頭頸部の筋緊張異常により頭位に異常を生じる疾患です。症状は患者さんによって異なり、頭部の回旋・側屈・前後屈や、肩挙上、側彎、躰幹のねじれなど様々な組み合わせで出現し、振戦などの不随意運動を伴う場合もあります。筋緊張の異常が、胸鎖乳突筋、僧帽筋、後頸部筋(頭板状筋)、肩甲挙筋、斜角筋などに見られ、頭位の異常を認めます。

対象疾患について

眼瞼痙攣(がんけんけいれん)・片側顔面痙攣

初診の方は、受診日をご予約ください。まず初回外来受診日に佐々木が診察し、症状を判断し診断いたします。片側顔面痙攣の場合は、MRI検査(1.5テスラの高精度のMRI)を行い、頭蓋内に原因がないかを確認いたします。眼瞼痙攣が疑われる際にも、稀に頭蓋内に原因があることもあるのでMRI検査を受けて頂くこともあります。診断後は、次回来院日を予約して頂きます。顔面が痙攣する疾患は、他にも眼部ミオキミア、チック、開瞼失行等ありますので、顔面が痙攣する症状を全てボトックスで治療できるわけではありません。

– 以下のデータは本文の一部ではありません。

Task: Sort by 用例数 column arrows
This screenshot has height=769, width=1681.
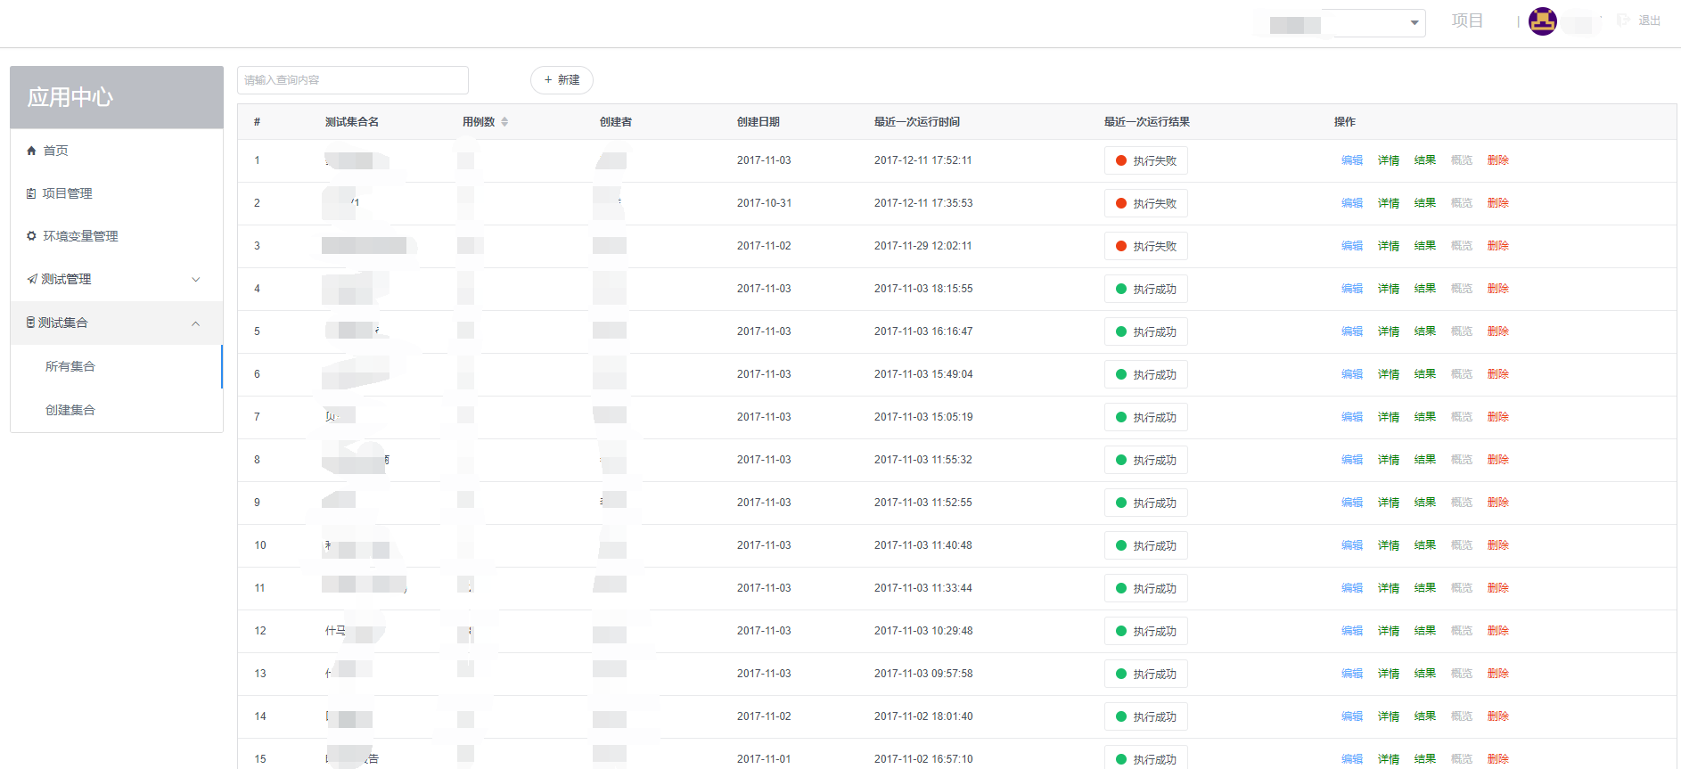Action: coord(504,122)
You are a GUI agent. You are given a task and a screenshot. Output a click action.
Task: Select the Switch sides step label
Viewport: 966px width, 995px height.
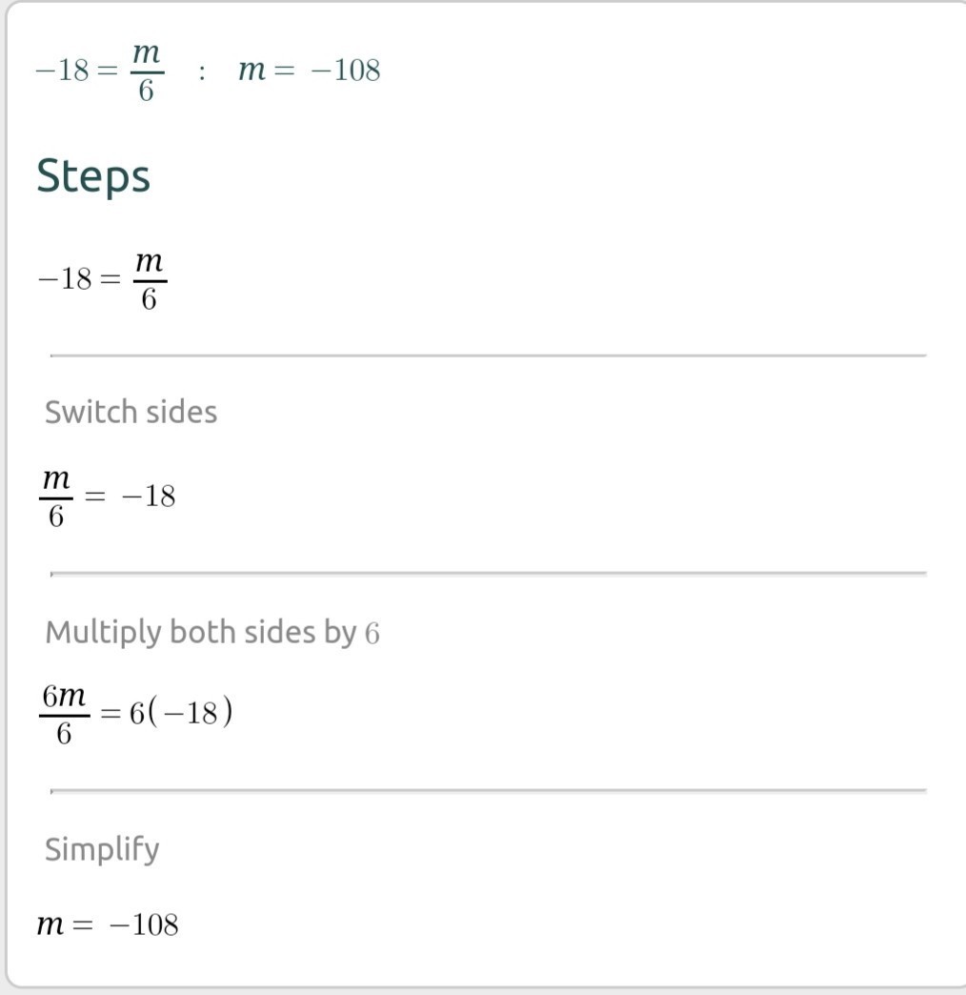pos(131,412)
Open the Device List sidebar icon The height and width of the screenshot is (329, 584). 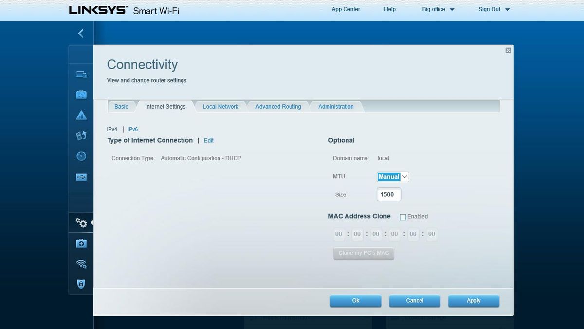click(x=81, y=74)
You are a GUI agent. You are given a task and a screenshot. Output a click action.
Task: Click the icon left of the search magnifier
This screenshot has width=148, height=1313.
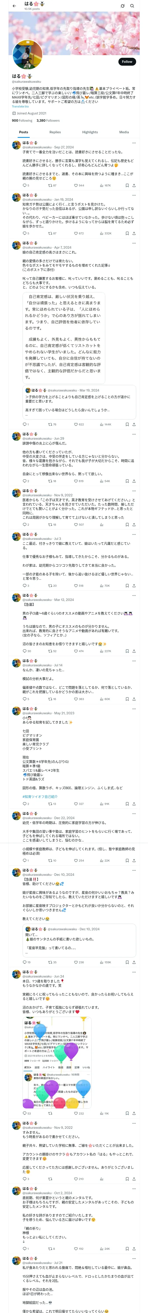[x=122, y=6]
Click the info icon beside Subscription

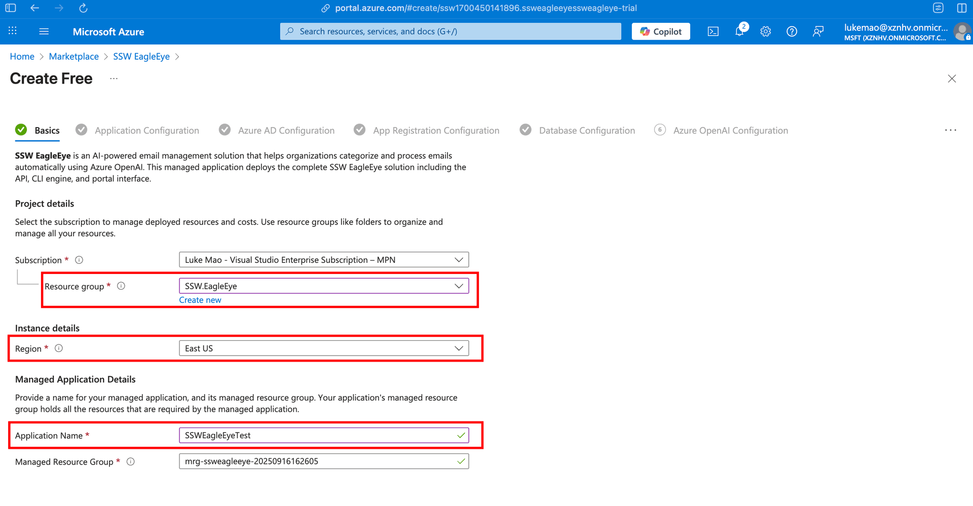[79, 260]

ボトックス投与方法としては、痙攣が生じている顔面の筋肉に対して、一カ所1-2単位の量(0.1-0.3cc)の製剤を非常に細い針で筋肉内に注射していきます(投与部位に関しては下図参照)。注射する部位はアルコール綿で消毒を行いますが、アルコールによる過敏症等をお持ちの方は診察時に医師に伝えてください。

初回の方は、合計で10単位まで投与になります。

初回投与後、効果が不十分な場合は、合計20単位を上限とし追加投与していきます。

再投与に関しては、2ヶ月以上の期間をあけて、合計30m単位を上限として投与していきます。効果継続期間は、投与する単位量により変わりますが、約2-3ヶ月です。毎回診察時に、注射の効果の具合を確認し、適宜担当医が投与量を調整していきます。

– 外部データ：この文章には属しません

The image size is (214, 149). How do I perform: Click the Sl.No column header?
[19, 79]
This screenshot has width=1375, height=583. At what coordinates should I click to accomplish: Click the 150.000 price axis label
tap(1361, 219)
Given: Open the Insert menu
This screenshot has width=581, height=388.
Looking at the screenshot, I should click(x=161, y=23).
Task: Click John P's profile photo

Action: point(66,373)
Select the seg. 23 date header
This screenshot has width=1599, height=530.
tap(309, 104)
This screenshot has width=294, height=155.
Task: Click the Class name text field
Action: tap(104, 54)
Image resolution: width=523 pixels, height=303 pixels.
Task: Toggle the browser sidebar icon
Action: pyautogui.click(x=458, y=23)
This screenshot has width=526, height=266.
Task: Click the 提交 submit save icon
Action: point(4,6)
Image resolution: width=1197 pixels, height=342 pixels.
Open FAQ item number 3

他院にて既にボトックス注射を行なっている方に関しては、外来予約される際は、初回外来診察時に、ボトックス注射製剤をご用意する必要があるので、その旨を伝えてください。前医での診療情報提供書をお持ちであれば、初回診察時に持参をお願いしておりますが、前医からの診療情報提供書の受け取りが困難な場合でも、診察上特に問題ありませんので、直接外来診察にお越しください。

上肢痙縮(じょうしけいしゅく)・下肢痙縮(かしけいしゅく)

上肢痙縮に関しては、複数の緊張筋に対して合計240単位までの量を分割して投与いたします。下肢痙縮に関しては、合計300単位までの量を分割して投与いたします。効果持続時間に関しては、3ヶ月程度であります。

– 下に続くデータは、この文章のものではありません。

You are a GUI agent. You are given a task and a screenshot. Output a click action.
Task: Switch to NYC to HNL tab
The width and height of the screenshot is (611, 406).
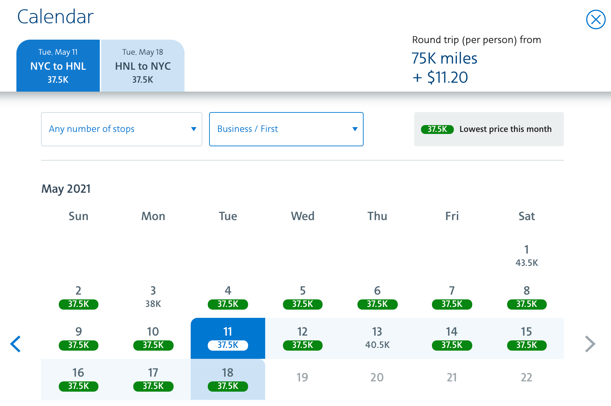(58, 66)
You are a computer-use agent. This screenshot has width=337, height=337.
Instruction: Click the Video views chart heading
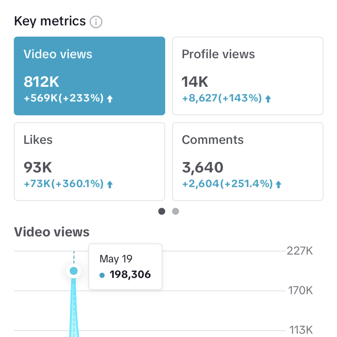click(x=52, y=232)
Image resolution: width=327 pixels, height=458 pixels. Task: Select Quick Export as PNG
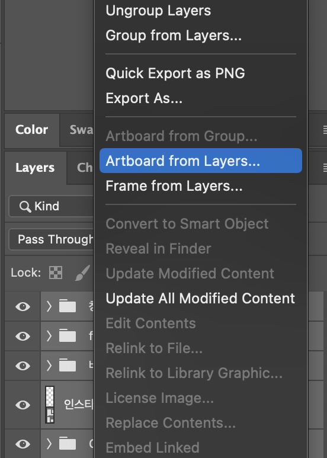coord(175,73)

他院にて既にボトックス注射を行なっている方に関しては、外来予約される際は、初回外来診察時に、ボトックス注射製剤をご用意する必要があるので、その旨を伝えてください。

痙性斜頸(けいせいしゃけい)

初回投与時は、30-60単位を分割しそれぞれの緊張筋に投与します。初回投与後、4週間経過し、効果が不十分な場合は、180単位まで追加投与を行います。それ以降に関しては、症状が再発した場合は、2ヶ月以上の期間をあけて上限240単位として治療を行なっていきます。